Requirement –
Each record must appear in your answer exactly as it does below.

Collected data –
• • •
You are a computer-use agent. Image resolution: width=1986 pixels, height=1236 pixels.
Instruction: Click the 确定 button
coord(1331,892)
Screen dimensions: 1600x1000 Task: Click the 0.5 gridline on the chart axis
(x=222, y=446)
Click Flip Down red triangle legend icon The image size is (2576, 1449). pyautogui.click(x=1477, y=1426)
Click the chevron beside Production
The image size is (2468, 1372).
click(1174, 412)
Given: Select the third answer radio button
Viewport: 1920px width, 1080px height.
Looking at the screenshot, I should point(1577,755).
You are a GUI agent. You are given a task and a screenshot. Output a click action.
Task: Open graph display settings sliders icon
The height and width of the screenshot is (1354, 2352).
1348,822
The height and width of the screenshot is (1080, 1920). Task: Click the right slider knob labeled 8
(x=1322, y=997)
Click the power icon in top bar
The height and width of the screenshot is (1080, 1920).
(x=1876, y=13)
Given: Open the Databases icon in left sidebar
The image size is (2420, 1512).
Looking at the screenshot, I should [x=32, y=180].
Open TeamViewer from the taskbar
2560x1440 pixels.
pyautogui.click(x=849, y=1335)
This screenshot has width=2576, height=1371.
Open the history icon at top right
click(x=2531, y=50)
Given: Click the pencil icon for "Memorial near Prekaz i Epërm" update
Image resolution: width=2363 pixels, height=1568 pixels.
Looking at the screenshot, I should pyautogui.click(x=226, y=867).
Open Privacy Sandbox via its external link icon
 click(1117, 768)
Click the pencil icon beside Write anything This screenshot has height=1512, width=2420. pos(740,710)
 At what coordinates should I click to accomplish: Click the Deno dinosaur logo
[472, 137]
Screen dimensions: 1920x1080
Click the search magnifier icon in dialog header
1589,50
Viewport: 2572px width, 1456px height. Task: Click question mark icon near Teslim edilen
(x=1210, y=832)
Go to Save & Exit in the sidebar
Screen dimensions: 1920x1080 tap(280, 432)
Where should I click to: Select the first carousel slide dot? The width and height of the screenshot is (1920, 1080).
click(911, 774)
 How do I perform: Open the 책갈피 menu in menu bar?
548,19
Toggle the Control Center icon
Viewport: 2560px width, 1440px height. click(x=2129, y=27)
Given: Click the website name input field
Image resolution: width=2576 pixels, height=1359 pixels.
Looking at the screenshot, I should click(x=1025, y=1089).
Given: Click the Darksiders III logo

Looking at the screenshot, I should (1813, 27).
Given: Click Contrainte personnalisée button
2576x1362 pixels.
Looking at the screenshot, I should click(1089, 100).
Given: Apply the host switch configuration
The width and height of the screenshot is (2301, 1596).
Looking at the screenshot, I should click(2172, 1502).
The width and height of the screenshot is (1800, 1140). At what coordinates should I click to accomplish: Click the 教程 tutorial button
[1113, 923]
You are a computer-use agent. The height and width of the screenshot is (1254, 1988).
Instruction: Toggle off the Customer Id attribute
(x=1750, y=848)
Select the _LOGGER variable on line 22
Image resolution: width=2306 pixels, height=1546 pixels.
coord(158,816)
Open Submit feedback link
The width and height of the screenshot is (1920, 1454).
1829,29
• • •
Response to the exercise –
You are a computer-use agent. Image resolution: width=1986 pixels, height=1236 pixels.
Instruction: Click the 确定 button
coord(1331,892)
Screen dimensions: 1600x1000 Task: Click the 0.5 gridline on the chart axis
(x=222, y=446)
Click Flip Down red triangle legend icon The image size is (2576, 1449). pyautogui.click(x=1477, y=1426)
Click the chevron beside Production
The image size is (2468, 1372).
click(1174, 412)
Given: Select the third answer radio button
Viewport: 1920px width, 1080px height.
Looking at the screenshot, I should point(1577,755).
You are a GUI agent. You are given a task and a screenshot. Output a click action.
Task: Open graph display settings sliders icon
The height and width of the screenshot is (1354, 2352).
1348,822
The height and width of the screenshot is (1080, 1920). Task: Click the right slider knob labeled 8
(x=1322, y=997)
Click the power icon in top bar
The height and width of the screenshot is (1080, 1920).
(x=1876, y=13)
Given: Open the Databases icon in left sidebar
The image size is (2420, 1512).
Looking at the screenshot, I should [x=32, y=180].
Open TeamViewer from the taskbar
2560x1440 pixels.
pyautogui.click(x=849, y=1335)
This screenshot has width=2576, height=1371.
Open the history icon at top right
click(x=2531, y=50)
Given: Click the pencil icon for "Memorial near Prekaz i Epërm" update
Image resolution: width=2363 pixels, height=1568 pixels.
Looking at the screenshot, I should pyautogui.click(x=226, y=867).
Open Privacy Sandbox via its external link icon
 click(1117, 768)
Click the pencil icon beside Write anything This screenshot has height=1512, width=2420. pos(740,710)
 At what coordinates should I click to accomplish: Click the Deno dinosaur logo
[472, 137]
Screen dimensions: 1920x1080
Click the search magnifier icon in dialog header
1589,50
Viewport: 2572px width, 1456px height. Task: Click question mark icon near Teslim edilen
(x=1210, y=832)
Go to Save & Exit in the sidebar
Screen dimensions: 1920x1080 tap(280, 432)
Where should I click to: Select the first carousel slide dot? The width and height of the screenshot is (1920, 1080).
click(911, 774)
 How do I perform: Open the 책갈피 menu in menu bar?
548,19
Toggle the Control Center icon
Viewport: 2560px width, 1440px height. click(x=2129, y=27)
Given: Click the website name input field
Image resolution: width=2576 pixels, height=1359 pixels.
Looking at the screenshot, I should click(x=1025, y=1089).
Given: Click the Darksiders III logo

Looking at the screenshot, I should (1813, 27).
Given: Click Contrainte personnalisée button
2576x1362 pixels.
Looking at the screenshot, I should click(1089, 100).
Given: Apply the host switch configuration
The width and height of the screenshot is (2301, 1596).
Looking at the screenshot, I should click(2172, 1502).
The width and height of the screenshot is (1800, 1140). At what coordinates should I click to accomplish: Click the 教程 tutorial button
[1113, 923]
You are a computer-use agent. The height and width of the screenshot is (1254, 1988).
Instruction: Toggle off the Customer Id attribute
(x=1750, y=848)
Select the _LOGGER variable on line 22
Image resolution: width=2306 pixels, height=1546 pixels.
coord(158,816)
Open Submit feedback link
The width and height of the screenshot is (1920, 1454).
1829,29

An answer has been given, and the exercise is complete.